_ENUNCIADO_: Continúa el fragmento sobre la charla en Logroño a partir de su última frase.
━━━ FRAGMENTO
En la comida de Navidad se lo advertí, aprovechando que no le gustan los langostinos y no tenía nada que tirarme a la cabeza: “Voy a contar lo nuestro”. Se cabreó, pero como es ingeniero y no político, en lugar de una estratagema para acabar con mi carrera, se negó a explicarme si es bueno tener un coche híbrido. Rencoroso…

Esto que no interesa a nadie viene a cuento de las casualidades de la vida y los que pasan por ella. Y más en la vida de un periodista. Los azares de la vida de un plumilla le llevan a tratar con todo quisque, de la chabola al despacho más noble. Es fácil tomarle cariño a los malditos oficiales. Gente apaleada con saña inquisitorial en las plazas públicas de los medios y las redes sociales, esas en la que todo el mundo es bueno y santo y de noble corazón. Aunque sea de boquilla, como en tiempos de Torquemada.

Una reciente experiencia me llevó a ponerme en los zapatos de un maldito. Hace unas semanas unos generosos irresponsables me invitaron a dar una charla en la fría noche de Logroño. Desafiando los elementos crucé la meseta bajo la niebla y la lluvia, llegué al lugar con cierto desaliño tras cuatro horas solo en un coche –en las que un hombre se vuelve un poco oso–, y solté una perorata inusualmente larga para mis costumbres. Vamos, un peñazo.

Para hablar una hora, según los cálculos de la gente de la radio, hay que soltar unas 14.400 palabras. Pues bien, de las 14.400 palabras, en un momento de cierto paroxismo en la charla, se me escapó una frase mal matizada sobre las subvenciones taurinas. Ni reparé en ello.

Cuando al acabar, metiéndome los faldones sueltos de la camisa y aún con la adrenalina de haber aplastado a palabras a unos pobres logroñeses, vi la cara de espanto de mi amable y generoso anfitrión.

Era normal el espanto: de las 14.400 palabras, una persona dedicada allí a la política, tomó una, hizo de la parte el todo, con el contexto se sopló los mocos y lanzó un twuit demoledor, puesto en mi boca.

No está del todo mal que a uno le den de su propia medicina de vez en cuando.

Cuatro horas de regreso solo cruzando la Meseta bajo la lluvia y la niebla, con Mark Knoffler en el CD –mi coche es viejito– dan para mucha reflexión y para un acto de contrición.

Con Ignacio González tengo una infancia en común y mucho cariño. Es mi primo, al que no sé si le hace gracia llamarse parecido a Jaime Ignacio González González, un tipo bastante más conocido que él.
━━━━━━
━━━ DATOS ALMACENADOS
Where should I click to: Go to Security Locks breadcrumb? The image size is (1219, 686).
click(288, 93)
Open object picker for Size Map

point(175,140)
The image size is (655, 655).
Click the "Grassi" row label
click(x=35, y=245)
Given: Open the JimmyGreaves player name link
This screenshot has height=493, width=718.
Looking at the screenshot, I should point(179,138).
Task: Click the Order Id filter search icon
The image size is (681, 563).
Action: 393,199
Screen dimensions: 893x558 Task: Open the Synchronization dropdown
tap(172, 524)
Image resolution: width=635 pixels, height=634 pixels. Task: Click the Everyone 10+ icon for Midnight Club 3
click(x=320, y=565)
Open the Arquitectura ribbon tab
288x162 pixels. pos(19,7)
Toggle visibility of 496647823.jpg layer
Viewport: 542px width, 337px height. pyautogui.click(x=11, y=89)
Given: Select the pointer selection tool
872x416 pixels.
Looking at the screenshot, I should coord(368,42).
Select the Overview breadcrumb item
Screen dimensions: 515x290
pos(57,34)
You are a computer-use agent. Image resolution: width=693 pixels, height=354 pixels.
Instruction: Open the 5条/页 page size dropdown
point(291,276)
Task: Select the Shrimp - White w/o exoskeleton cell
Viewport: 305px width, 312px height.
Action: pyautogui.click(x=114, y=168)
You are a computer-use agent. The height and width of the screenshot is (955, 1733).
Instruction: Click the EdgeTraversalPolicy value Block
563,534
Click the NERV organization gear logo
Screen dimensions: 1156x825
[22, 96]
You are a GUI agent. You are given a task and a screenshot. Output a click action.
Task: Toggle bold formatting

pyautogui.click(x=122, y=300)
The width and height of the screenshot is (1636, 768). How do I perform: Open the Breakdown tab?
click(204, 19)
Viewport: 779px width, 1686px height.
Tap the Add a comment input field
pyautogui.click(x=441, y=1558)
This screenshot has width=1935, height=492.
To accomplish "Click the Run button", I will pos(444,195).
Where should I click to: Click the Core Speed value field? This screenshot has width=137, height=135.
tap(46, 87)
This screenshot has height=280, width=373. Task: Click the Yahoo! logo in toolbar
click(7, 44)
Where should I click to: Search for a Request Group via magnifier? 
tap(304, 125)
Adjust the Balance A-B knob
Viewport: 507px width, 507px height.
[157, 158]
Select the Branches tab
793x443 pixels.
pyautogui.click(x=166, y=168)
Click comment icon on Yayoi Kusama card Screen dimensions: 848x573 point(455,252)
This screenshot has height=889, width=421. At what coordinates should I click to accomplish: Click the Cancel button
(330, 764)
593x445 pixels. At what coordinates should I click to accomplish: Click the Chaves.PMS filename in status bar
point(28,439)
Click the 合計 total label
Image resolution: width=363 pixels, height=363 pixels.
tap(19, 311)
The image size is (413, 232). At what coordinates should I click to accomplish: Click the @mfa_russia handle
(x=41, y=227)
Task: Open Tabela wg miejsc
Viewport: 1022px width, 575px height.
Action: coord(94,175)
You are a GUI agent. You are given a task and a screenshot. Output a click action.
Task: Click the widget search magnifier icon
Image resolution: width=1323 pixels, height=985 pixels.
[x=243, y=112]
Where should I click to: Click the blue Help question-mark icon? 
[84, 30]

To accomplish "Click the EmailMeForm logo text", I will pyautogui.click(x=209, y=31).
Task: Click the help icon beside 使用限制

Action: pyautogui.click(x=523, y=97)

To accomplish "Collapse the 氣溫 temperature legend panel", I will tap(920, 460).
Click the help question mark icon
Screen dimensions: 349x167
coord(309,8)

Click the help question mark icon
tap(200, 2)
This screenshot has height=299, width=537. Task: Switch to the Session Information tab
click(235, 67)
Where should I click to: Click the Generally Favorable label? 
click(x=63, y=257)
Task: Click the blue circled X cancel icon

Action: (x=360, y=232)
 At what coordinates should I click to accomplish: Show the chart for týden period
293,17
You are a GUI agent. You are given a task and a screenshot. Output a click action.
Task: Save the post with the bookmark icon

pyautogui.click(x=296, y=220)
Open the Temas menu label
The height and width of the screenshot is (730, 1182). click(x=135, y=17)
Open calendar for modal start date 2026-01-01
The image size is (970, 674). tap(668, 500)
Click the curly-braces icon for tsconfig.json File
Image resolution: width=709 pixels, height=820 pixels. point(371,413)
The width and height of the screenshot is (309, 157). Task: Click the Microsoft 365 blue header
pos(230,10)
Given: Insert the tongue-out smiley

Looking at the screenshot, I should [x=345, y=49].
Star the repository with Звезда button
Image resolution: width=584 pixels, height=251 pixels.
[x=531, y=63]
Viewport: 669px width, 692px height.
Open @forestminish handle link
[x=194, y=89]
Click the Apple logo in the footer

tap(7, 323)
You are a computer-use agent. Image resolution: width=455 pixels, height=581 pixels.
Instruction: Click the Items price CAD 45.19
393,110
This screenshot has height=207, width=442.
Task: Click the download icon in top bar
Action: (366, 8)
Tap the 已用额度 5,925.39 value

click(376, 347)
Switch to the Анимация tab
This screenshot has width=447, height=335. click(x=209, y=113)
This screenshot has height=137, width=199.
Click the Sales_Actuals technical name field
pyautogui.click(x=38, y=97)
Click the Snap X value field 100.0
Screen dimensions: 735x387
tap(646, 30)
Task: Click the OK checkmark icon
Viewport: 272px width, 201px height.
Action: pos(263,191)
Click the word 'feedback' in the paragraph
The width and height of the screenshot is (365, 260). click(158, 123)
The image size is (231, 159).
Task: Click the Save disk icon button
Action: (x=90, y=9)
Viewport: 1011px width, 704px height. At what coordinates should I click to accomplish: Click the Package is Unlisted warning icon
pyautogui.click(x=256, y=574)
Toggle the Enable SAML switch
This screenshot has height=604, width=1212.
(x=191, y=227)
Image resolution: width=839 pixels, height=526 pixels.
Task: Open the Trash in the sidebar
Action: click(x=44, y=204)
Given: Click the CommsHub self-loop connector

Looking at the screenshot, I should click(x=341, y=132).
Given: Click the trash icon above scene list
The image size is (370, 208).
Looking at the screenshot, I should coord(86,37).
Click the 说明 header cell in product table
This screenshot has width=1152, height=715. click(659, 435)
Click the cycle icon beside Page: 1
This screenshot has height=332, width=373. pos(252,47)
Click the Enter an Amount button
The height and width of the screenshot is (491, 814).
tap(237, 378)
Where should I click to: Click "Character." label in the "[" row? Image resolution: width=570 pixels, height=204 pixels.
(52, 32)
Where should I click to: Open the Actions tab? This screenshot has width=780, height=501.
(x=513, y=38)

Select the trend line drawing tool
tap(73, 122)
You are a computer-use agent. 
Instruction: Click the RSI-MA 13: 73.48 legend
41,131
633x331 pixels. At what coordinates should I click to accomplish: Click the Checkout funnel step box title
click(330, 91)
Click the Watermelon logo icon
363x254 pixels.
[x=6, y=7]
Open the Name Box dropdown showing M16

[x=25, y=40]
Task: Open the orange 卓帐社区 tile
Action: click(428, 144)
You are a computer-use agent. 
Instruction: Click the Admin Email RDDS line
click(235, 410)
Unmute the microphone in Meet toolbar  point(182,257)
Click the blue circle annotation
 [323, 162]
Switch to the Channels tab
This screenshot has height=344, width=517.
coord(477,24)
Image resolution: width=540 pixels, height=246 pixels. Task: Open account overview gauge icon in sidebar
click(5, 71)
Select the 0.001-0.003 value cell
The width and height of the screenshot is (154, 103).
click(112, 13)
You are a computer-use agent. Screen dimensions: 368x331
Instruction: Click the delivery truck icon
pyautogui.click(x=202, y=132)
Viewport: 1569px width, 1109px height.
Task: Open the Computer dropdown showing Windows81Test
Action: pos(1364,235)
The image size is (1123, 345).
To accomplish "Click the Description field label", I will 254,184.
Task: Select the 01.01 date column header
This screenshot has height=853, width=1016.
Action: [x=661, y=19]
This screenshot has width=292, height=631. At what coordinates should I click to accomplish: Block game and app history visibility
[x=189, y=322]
━━━━━━
_TU RESPUESTA_:
Pero estas son las circunstancias y los malentendidos de la vida. Mayores aún si eres plumilla. En mi lista de contactos de teléfono hay varios malos oficiales. En parte es mi obligación hablar con todo el mundo, pero es verdad que a muchos les tengo afecto y puedo asegurar que, oídas sus vidas, visto el panorama, cada vez soy menos amigo de quemar a nadie en la plaza pública. Llámenlo síndrome de Estocolmo y enciendan la cerilla, si quieren.

En este mundo lleno de matices, sutilezas y afectos personales, a un amigo mío le están dando para el pelo estas semanas tan navideñas. Yo le digo que es la Bruja Blanca de Narnia, pero me mira con cara de que he fumado algo raro.

En aras a la deontología, debo dejar claro que este amigo mío y yo comemos y tomamos refrigerios de tarde en muchas ocasiones. Y también, que pese a que algún deslenguado esbirro de la Bruja Blanca diga que es tacaño, cada vez pagamos uno, más que nada porque los dos estamos igual de tiesos.

A mi amigo Juan, político, le han mirado hasta la talla de calzoncillos –un secreto bien guardado–, y tiene algo que es equivalente a cuando te hacen un TAC y sale que no hay tumores malignos. La poli ha dicho textualmente que “no ha cometido ningún delito”. Ah, pero cuando el perro muerde no deja la pierna sin marca, ni su orgullo sin dejar una coda maligna. Se llama sospecha: “debía saberlo”. El relato oficial le ha dado para el pelo solo con eso. La parte por el todo, el contexto para limpiarse mocos, ah, y la presunción de inocencia, que es como la virginidad de las antiguas folcklóricas: una coña de boquilla.

A mi amigo lo han quemado en la plaza pública, no sé si con ungüentos y vendas podremos salvarle de la ira de la Bruja Blanca. No sé si esto, que no habla de Belén Esteban ni de la Pedroche lo va a leer alguien. Pero desde aquí digo y pido: lapidar, quemar, apalear, tiene poca vuelta atrás. Piénsenlo mientras agarran el bidón de queroseno.